I noticed that not much Film Music/Soundtracks are being posted on this forum section. But rather more emulations of classical, and some Baroque style emulations seem to be dominant here. 

 

It would be nice to hear more soundtrack/film music demo examples on this section of the forum. 

 

Is this due to the nature of VSL libraries, or more to do with the end-user's interests, and focus on this forum ? Since I feel VSL libraries are quite flexible to produce great soundtrack/film music tracks. 

 

Thanks,

Muziksculp 

Posted on Sat, Feb 14 2015 12:24
by Errikos
Joined on Tue, Jun 12 2007, Posts 1107

This is largely because the VSL is capable of simulating serious symphonic music with a great variety of orchestral colours and nuances. Current film music is mostly locomotive string patterns, punctuated by deafening noises and brass pads - all easily achievable and believable with even cheap libraries. That is in those instances where there is no choir belting out irrelevant latin or other phrases.

 

Indirectly, you can infer that if VSL can simulate Beethoven, Stravinsky, and Debussy convincingly, it can do modern film with its eyes closed.

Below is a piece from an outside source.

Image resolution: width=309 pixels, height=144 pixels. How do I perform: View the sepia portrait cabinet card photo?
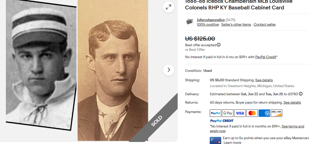click(x=113, y=71)
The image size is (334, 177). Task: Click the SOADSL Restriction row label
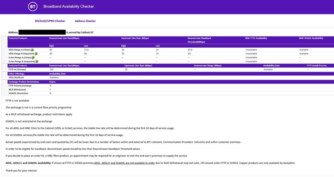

Maybe not as loud as other libraries can, as it is intended to simulate real-life orchestral playing.

If you can't notate/MIDI it yourself, it's NOT your music!

In these modern days to be vulgar, illiterate, common and vicious, seems to give a man a marvelous infinity of rights that his honest fathers never dreamed of. - Oscar Wilde
Posted on Sat, Feb 14 2015 13:55
by JimmyHellfire
Joined on Tue, Dec 24 2013, Posts 335

Originally Posted by: muziksculp Go to Quoted Post

Is this due to the nature of VSL libraries, or more to do with the end-user's interests, and focus on this forum ?

I think it's more the latter.

As we know, time and budget are huge factors in TV/games, while the music that's required often isn't more than "moody underscore". This is definitely one of the reasons why  a lot of media composers like to use "out of the box" cinematic sounding, ensemble - or even phrase-based libraries that enable them them to throw together "cues" very quickly.

Of course you could do all these things "by hand" with dedicated orchestral libraries. But it would just take you longer. You're expected to deliver something "fitting" and make it quick. The "out of the box" libraries are obviously a good choice for that kind of work. The downside is that you can't do anything with them that they're not "meant" to do.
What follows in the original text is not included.